**WORK ORDER:** In the entries below, begin at the line with "This screenshot has height=472, width=760." and stop after the line with "1080x660 pixels."; output those lines exactly and omit the pictures.

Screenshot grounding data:
*-*-*

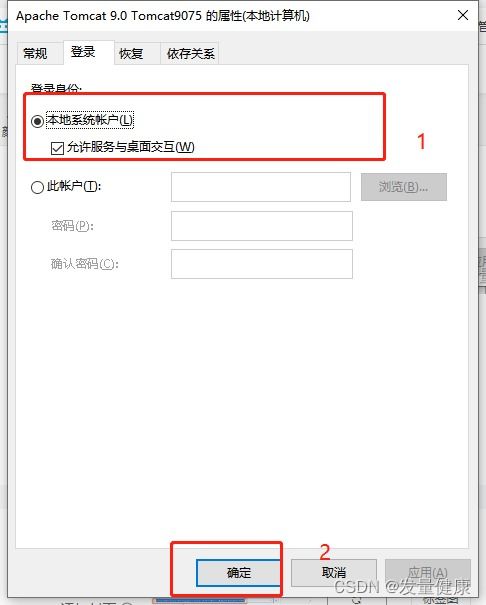Switch to the 常规 tab
486x605 pixels.
[35, 53]
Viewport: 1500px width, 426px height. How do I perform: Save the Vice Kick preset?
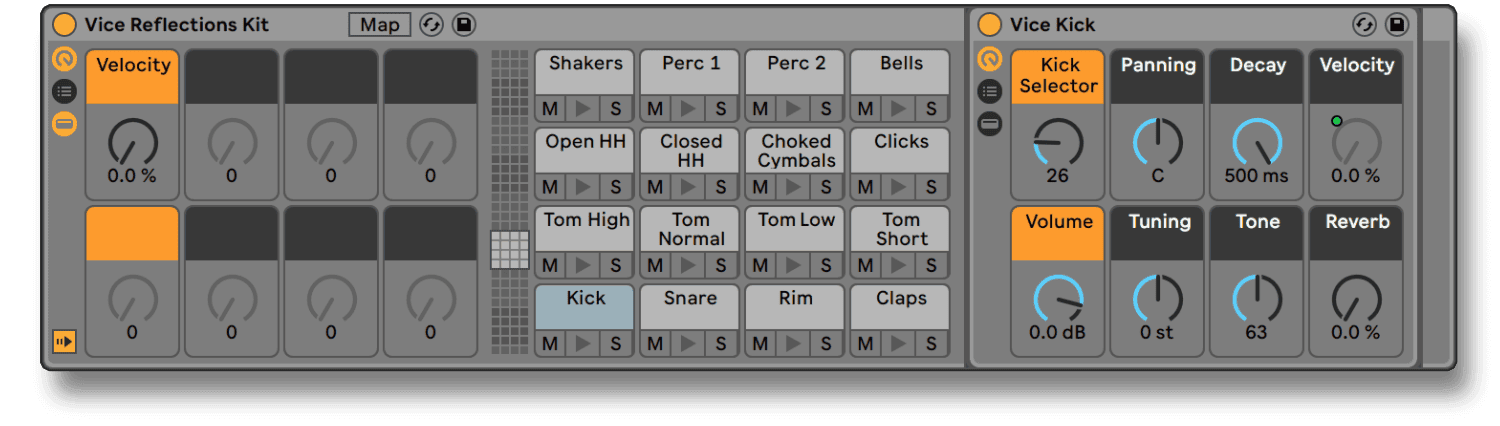click(1397, 25)
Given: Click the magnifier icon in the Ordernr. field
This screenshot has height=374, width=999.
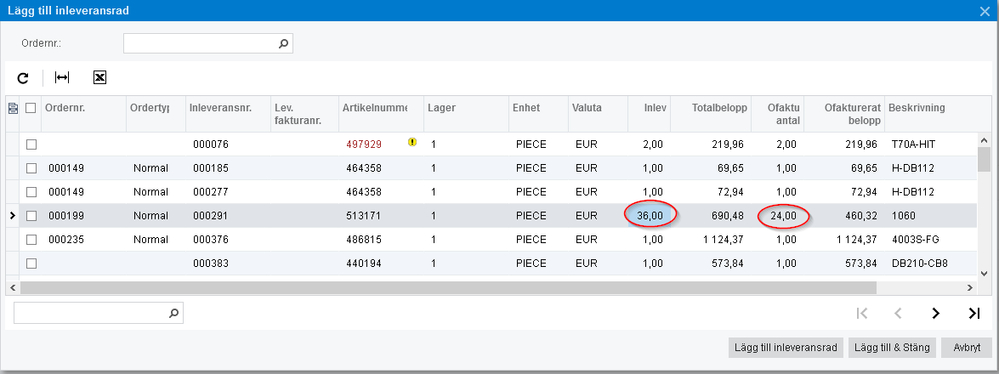Looking at the screenshot, I should [284, 43].
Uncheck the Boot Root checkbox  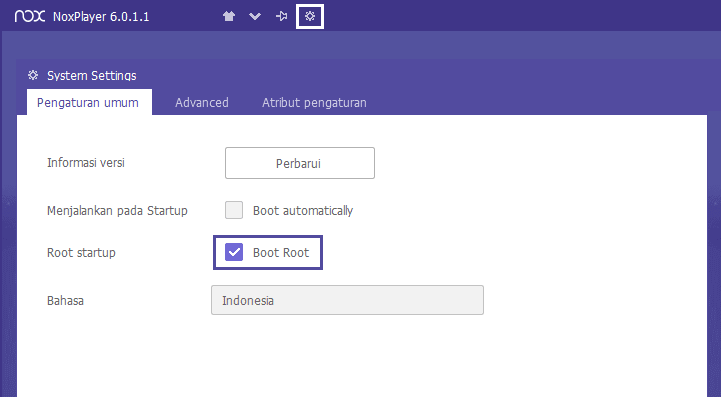coord(234,252)
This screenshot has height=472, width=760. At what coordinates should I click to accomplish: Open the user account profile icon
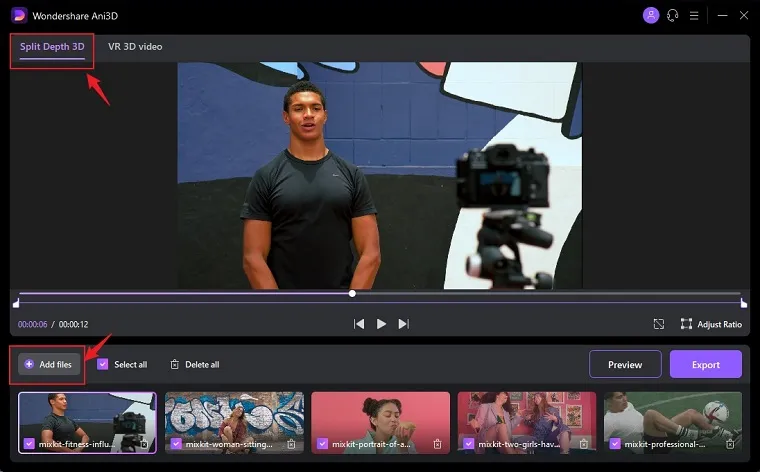pyautogui.click(x=652, y=15)
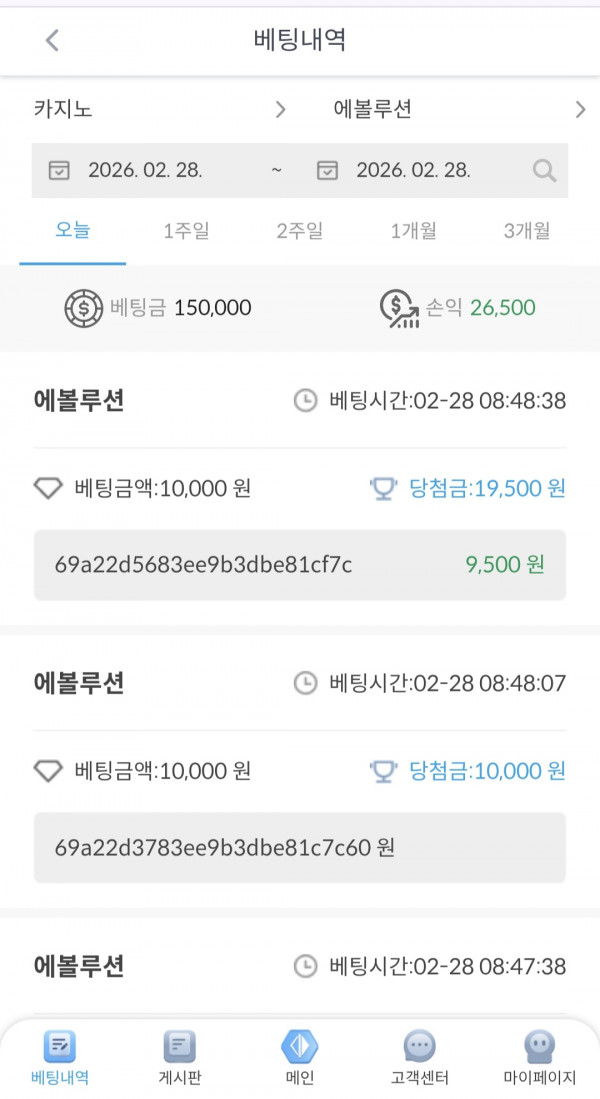
Task: Activate the 3개월 period filter
Action: coord(527,230)
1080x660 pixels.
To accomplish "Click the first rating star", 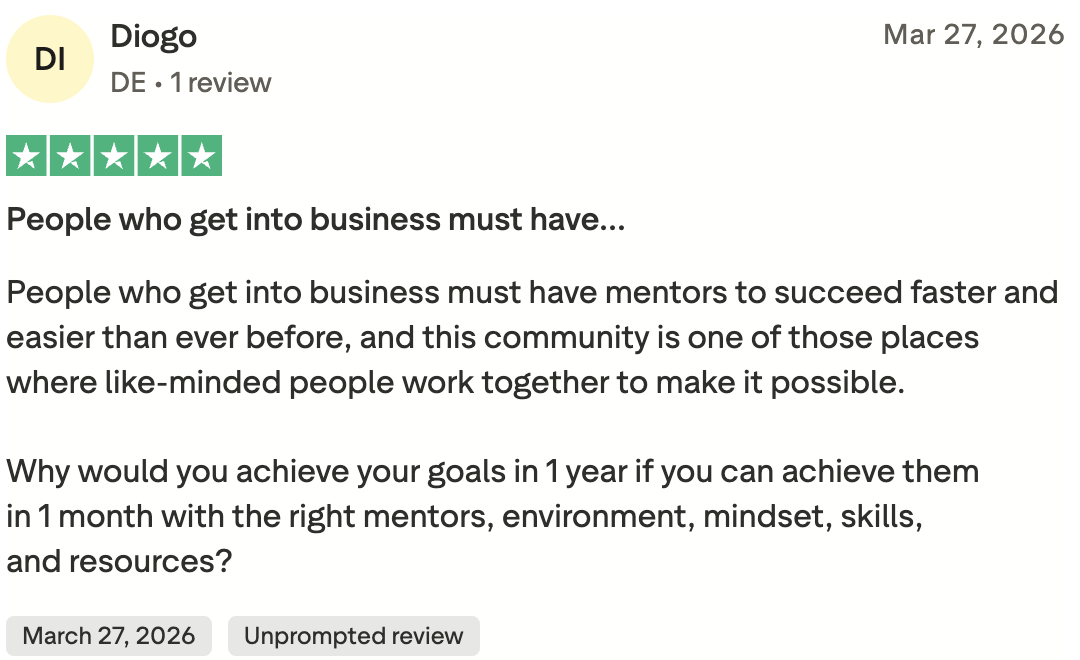I will (x=26, y=156).
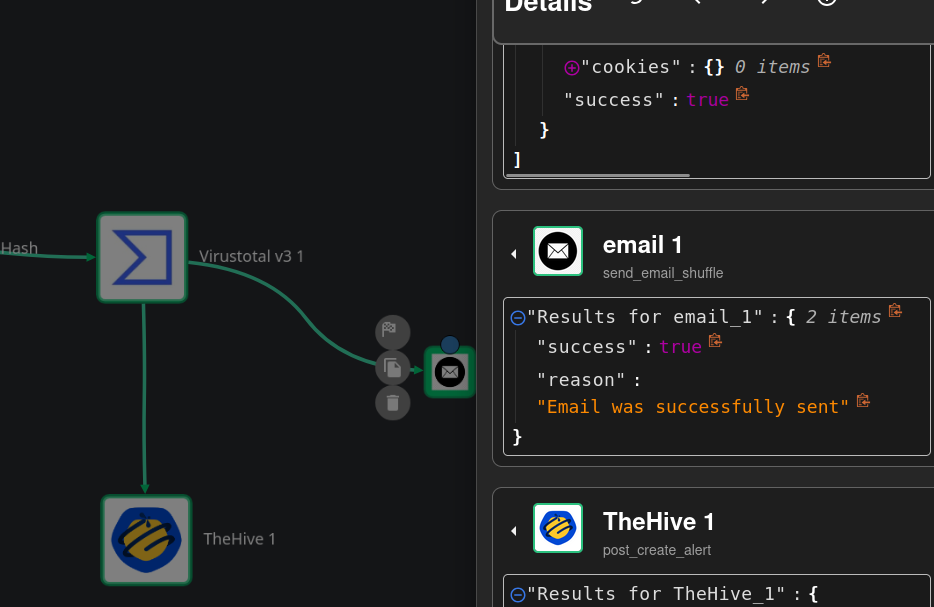The height and width of the screenshot is (607, 934).
Task: Duplicate the node with copy icon
Action: click(x=392, y=368)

*-*-*

**RESPONSE TO THIS EXERCISE:**
This screenshot has height=472, width=760. At what coordinates should I click to accomplish: Open the user account profile icon
pyautogui.click(x=652, y=15)
Task: Activate the 3개월 period filter
Action: coord(527,230)
1080x660 pixels.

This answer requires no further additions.